- Jangy-Jol
- Coordinates: 41°35′40″N 72°07′20″E﻿ / ﻿41.59444°N 72.12222°E
- Country: Kyrgyzstan
- Region: Jalal-Abad
- District: Aksy
- Elevation: 850 m (2,790 ft)

Population (2021)
- • Total: 3,033
- Time zone: UTC+6

= Jangy-Jol, Aksy =

Jangy-Jol (Жаңы-Жол, formerly Malkaldy) is a village in Aksy District of Jalal-Abad Region of Kyrgyzstan. It is the seat of Jangy-Jol ayyl aymagy (rural community). Its population was 3,033 in 2021. The village lies along the river Malkaldy and its confluence with the Kara-Suu. From 1943 until 1958, the village was the administrative center of the Jangy-Jol District, which was renamed into Aksy District in 1991.

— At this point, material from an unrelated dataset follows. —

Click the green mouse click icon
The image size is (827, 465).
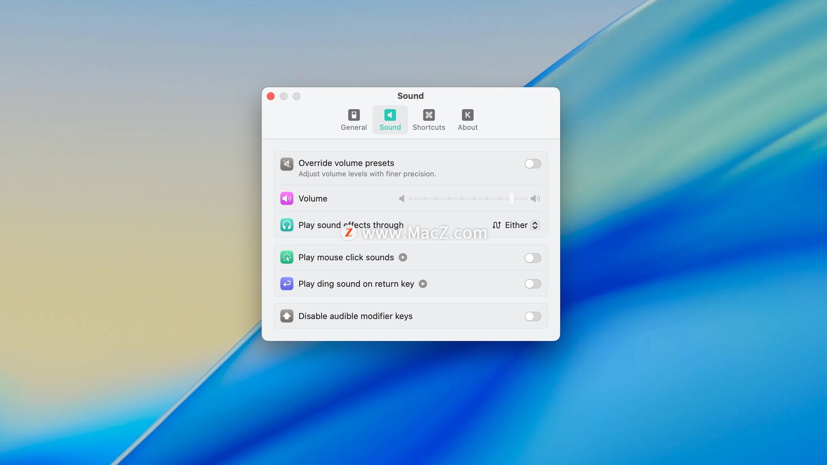(287, 257)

==Main features of the village==

The village has a small hospital, a big and modern two-store Kyrgyz-language secondary school, a club and a mosque. Absolute majority of the residents are Muslim Kyrgyz. There are some Russians, Uzbeks, etc. The residents of the village are mostly farmers. They also have some summer pastures to breed domestic animals.

==Prominent people from the village==

Some politicians, like Maten Sydykov, and journalist and publicist Uran Toktonazarovich Botobekov were born in the village.